What to produce
Repeat exactly the lines below that lie between the line with "The image size is (645, 372)." and the line with "Click the New Project icon", counting both of those lines as part of the answer.

Available records
[Start of section]

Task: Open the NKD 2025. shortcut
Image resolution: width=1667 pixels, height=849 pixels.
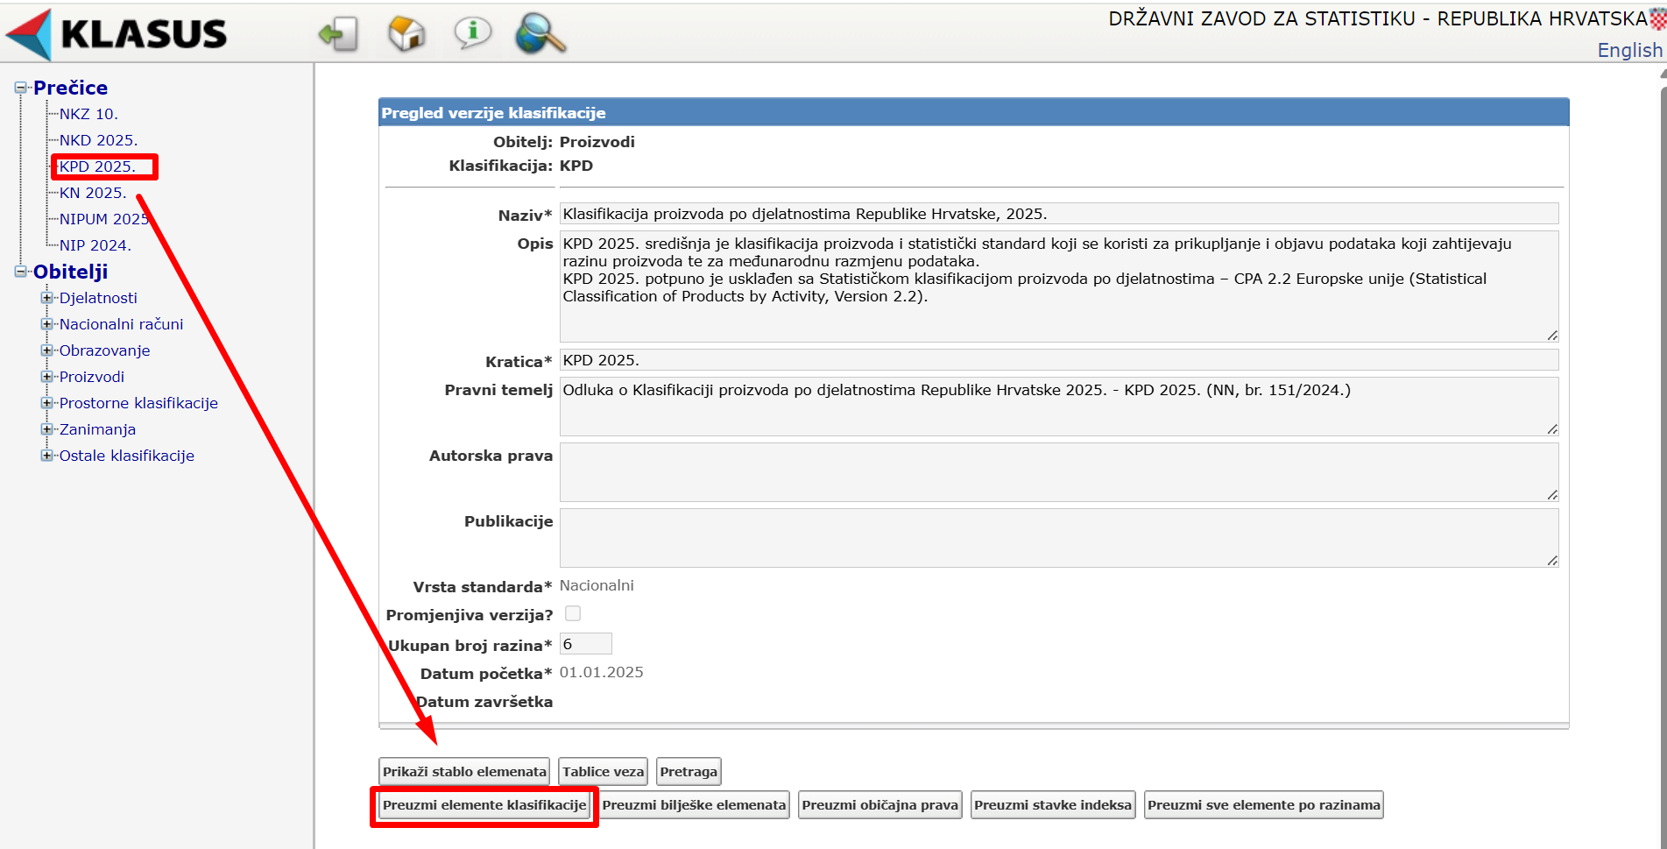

[End of section]
[Start of section]

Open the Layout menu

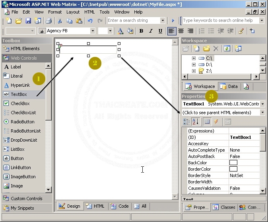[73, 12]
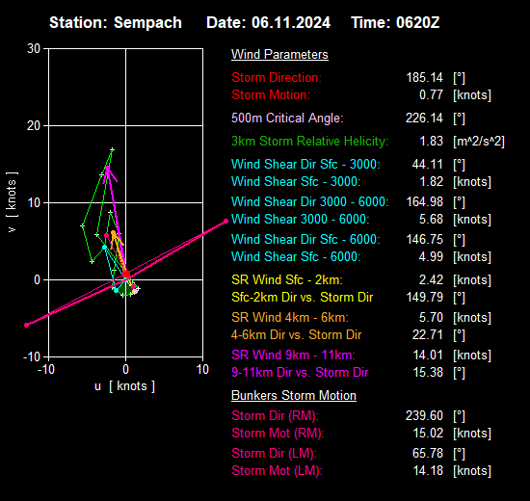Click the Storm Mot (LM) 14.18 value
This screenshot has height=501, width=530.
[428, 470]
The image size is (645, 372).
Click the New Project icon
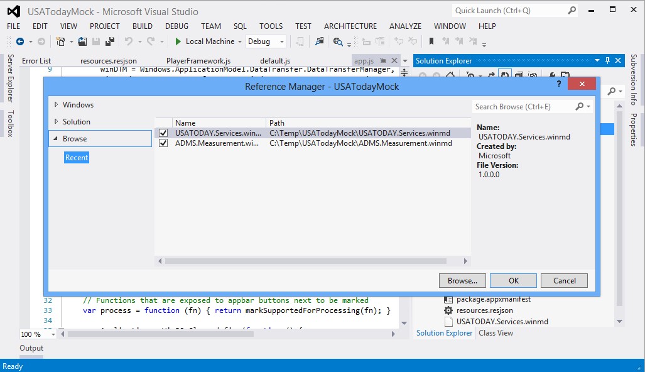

[End of section]

Answer to this task
The image size is (645, 372).
Click the New Project icon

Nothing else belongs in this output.